(Collected data)
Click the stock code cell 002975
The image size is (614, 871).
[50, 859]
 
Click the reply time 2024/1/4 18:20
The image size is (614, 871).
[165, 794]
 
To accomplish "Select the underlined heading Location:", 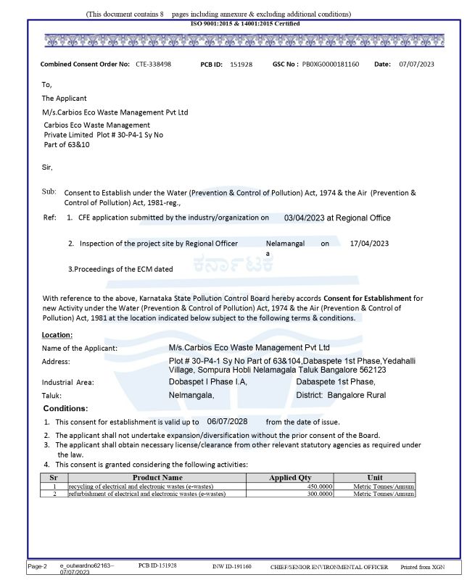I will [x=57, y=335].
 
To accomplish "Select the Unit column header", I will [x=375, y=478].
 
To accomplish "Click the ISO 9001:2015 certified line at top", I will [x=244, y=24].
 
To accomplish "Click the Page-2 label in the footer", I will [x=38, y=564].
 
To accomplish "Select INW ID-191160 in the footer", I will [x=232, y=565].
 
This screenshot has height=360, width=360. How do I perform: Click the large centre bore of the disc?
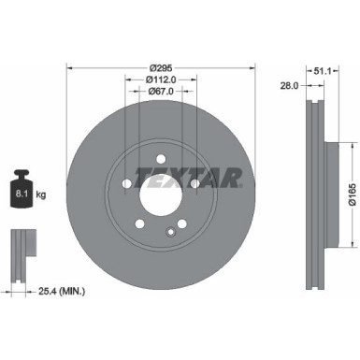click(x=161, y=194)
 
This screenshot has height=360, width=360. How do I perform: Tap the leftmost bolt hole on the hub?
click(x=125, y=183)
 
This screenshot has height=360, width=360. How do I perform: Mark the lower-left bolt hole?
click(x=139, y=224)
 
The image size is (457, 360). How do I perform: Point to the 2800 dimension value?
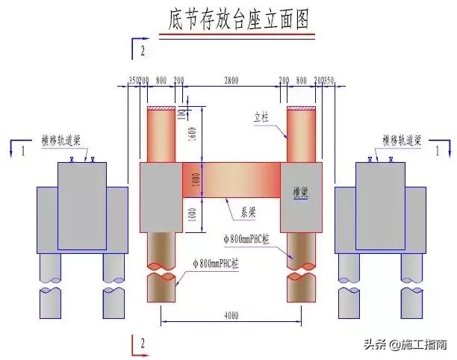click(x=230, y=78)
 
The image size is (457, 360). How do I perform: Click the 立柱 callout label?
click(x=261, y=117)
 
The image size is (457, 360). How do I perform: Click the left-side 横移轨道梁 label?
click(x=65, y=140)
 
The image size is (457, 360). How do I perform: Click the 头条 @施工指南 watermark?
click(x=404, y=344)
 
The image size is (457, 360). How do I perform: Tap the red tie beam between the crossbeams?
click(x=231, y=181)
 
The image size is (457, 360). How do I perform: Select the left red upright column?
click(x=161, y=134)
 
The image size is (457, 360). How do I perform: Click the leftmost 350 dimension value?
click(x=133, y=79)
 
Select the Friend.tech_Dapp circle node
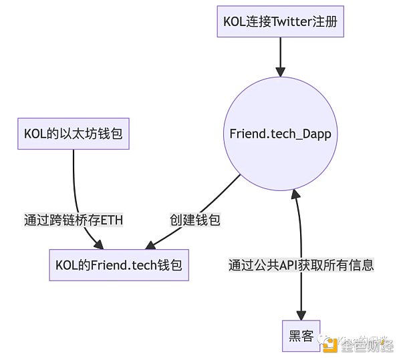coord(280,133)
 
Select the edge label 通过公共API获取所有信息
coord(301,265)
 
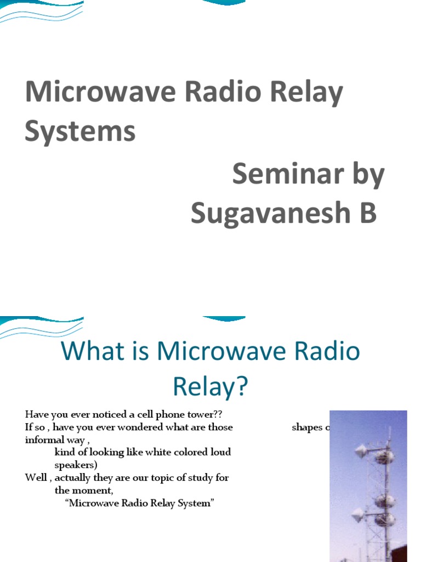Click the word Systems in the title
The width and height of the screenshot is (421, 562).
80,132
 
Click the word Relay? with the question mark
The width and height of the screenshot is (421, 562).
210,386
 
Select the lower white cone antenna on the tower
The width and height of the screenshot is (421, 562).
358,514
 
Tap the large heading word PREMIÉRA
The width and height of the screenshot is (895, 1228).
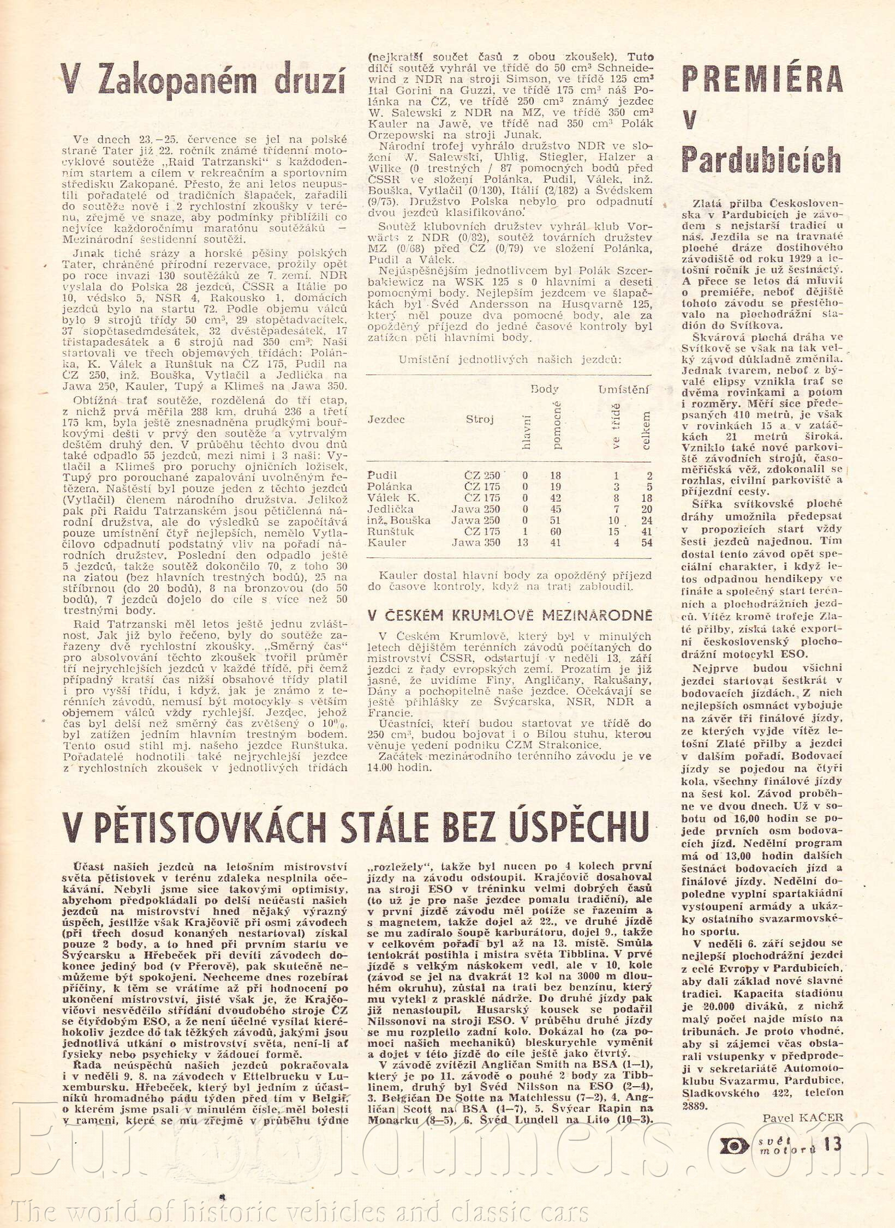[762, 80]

==

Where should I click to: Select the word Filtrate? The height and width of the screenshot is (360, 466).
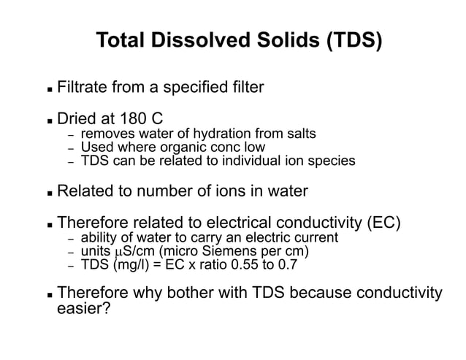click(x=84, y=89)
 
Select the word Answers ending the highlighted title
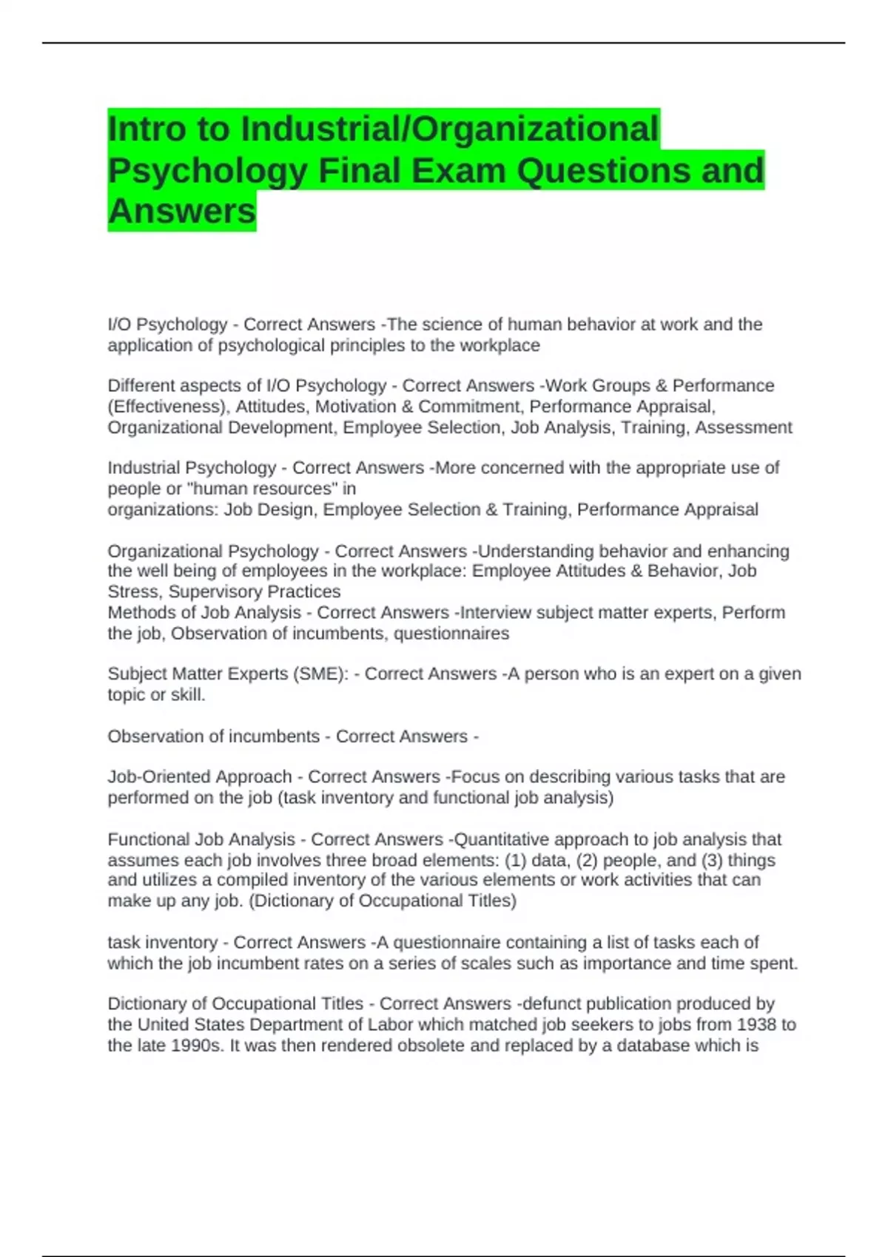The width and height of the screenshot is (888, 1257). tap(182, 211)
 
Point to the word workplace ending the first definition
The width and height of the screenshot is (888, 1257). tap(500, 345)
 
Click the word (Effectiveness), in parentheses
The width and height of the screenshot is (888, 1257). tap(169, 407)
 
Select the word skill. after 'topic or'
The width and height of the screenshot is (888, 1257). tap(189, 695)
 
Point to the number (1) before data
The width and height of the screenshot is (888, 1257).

Exercise details - Gather each line of the items above that contains the word "dimension", and copy those lines in the order they appear.

Written response -
The image size is (457, 360). How do I perform: Point to the 2800 dimension value?
The image size is (457, 360). How do I perform: Click the leftmost 350 dimension value?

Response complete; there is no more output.